Repeat the lines of the records below without any change, starting at the line containing "The height and width of the screenshot is (1146, 1526)." and ending at the end of the records.
** begin SUPPLIED RECORDS **
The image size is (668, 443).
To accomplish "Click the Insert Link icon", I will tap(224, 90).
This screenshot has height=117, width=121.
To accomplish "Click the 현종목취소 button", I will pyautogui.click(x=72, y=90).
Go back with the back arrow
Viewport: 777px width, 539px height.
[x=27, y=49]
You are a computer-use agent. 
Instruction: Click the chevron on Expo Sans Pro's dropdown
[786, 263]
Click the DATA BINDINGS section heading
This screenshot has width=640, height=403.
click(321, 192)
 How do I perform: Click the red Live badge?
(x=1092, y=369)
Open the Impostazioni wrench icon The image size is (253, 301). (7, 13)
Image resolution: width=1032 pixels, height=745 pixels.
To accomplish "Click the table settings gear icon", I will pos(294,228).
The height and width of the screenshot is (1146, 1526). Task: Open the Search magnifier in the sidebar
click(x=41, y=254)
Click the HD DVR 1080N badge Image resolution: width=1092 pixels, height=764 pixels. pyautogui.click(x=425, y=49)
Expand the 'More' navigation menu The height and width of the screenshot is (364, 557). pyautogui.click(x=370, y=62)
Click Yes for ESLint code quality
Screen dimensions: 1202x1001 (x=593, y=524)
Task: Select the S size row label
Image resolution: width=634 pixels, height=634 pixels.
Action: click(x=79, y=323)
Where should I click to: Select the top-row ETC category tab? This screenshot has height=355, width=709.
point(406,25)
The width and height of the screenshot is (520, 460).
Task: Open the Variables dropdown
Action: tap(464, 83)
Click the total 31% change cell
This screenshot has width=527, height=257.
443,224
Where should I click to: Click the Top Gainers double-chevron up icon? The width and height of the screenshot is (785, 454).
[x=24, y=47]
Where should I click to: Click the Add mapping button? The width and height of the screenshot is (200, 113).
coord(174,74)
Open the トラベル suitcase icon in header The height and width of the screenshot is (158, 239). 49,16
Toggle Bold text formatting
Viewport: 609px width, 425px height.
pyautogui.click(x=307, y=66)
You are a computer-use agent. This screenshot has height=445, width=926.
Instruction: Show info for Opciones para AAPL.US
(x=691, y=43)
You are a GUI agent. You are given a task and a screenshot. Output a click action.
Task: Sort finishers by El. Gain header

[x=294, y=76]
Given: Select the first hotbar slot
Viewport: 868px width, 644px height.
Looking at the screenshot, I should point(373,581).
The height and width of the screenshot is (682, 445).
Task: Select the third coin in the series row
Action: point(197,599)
** end SUPPLIED RECORDS **
> [ANSWER TO THE EXERCISE]:
The height and width of the screenshot is (1146, 1526). Task: Open the Search magnifier in the sidebar
click(x=41, y=254)
Click the HD DVR 1080N badge Image resolution: width=1092 pixels, height=764 pixels. pyautogui.click(x=425, y=49)
Expand the 'More' navigation menu The height and width of the screenshot is (364, 557). pyautogui.click(x=370, y=62)
Click Yes for ESLint code quality
Screen dimensions: 1202x1001 (x=593, y=524)
Task: Select the S size row label
Image resolution: width=634 pixels, height=634 pixels.
Action: click(x=79, y=323)
Where should I click to: Select the top-row ETC category tab? This screenshot has height=355, width=709.
point(406,25)
The width and height of the screenshot is (520, 460).
Task: Open the Variables dropdown
Action: tap(464, 83)
Click the total 31% change cell
This screenshot has width=527, height=257.
443,224
Where should I click to: Click the Top Gainers double-chevron up icon? The width and height of the screenshot is (785, 454).
[x=24, y=47]
Where should I click to: Click the Add mapping button? The width and height of the screenshot is (200, 113).
coord(174,74)
Open the トラベル suitcase icon in header The height and width of the screenshot is (158, 239). 49,16
Toggle Bold text formatting
Viewport: 609px width, 425px height.
pyautogui.click(x=307, y=66)
You are a computer-use agent. This screenshot has height=445, width=926.
Instruction: Show info for Opciones para AAPL.US
(x=691, y=43)
You are a GUI agent. You are given a task and a screenshot. Output a click action.
Task: Sort finishers by El. Gain header

[x=294, y=76]
Given: Select the first hotbar slot
Viewport: 868px width, 644px height.
Looking at the screenshot, I should point(373,581).
The height and width of the screenshot is (682, 445).
Task: Select the third coin in the series row
Action: point(197,599)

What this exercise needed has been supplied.